◆ **TRY IT**:
Lines from the one containing "Task: Focus the To input field" to the end of the entries below must be reproduced exactly, with both end lines kept and no other line added.
▬▬▬▬▬▬▬▬▬▬
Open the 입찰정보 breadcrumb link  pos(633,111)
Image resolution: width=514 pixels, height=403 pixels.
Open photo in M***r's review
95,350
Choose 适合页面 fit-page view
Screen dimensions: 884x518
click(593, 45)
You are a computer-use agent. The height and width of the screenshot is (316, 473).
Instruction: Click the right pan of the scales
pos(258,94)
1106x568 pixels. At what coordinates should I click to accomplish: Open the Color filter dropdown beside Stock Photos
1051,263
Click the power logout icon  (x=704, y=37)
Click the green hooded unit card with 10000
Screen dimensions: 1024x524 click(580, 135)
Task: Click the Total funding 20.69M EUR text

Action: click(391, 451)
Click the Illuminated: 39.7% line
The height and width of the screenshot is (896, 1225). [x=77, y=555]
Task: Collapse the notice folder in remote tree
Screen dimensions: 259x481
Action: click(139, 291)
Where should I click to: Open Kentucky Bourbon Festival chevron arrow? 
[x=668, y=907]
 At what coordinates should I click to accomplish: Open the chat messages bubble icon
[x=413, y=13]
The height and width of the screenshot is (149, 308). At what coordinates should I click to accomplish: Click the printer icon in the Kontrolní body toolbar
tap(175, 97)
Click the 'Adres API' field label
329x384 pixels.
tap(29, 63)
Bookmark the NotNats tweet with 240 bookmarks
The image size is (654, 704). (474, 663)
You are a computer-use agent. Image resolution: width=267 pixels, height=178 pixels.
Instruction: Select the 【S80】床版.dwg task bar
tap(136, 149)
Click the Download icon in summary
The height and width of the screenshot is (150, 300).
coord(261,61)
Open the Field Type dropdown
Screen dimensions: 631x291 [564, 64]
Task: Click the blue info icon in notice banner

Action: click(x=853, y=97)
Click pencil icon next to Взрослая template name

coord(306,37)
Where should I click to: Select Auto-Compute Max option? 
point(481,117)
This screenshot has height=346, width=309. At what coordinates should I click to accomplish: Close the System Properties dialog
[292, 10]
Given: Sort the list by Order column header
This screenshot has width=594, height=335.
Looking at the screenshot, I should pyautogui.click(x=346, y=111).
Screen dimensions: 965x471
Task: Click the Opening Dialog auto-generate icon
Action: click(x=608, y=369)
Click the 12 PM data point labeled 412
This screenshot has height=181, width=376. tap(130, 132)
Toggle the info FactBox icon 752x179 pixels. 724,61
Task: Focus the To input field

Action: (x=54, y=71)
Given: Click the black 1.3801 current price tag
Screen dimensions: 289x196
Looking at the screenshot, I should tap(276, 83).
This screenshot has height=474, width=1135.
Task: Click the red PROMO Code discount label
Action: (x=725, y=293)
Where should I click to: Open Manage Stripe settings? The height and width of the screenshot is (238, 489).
▬▬▬▬▬▬▬▬▬▬
◆ **REPLY TO THE TASK**:
Task: Focus the To input field

Action: (x=54, y=71)
Given: Click the black 1.3801 current price tag
Screen dimensions: 289x196
Looking at the screenshot, I should tap(276, 83).
This screenshot has height=474, width=1135.
Task: Click the red PROMO Code discount label
Action: (x=725, y=293)
Where should I click to: Open Manage Stripe settings? The height and width of the screenshot is (238, 489).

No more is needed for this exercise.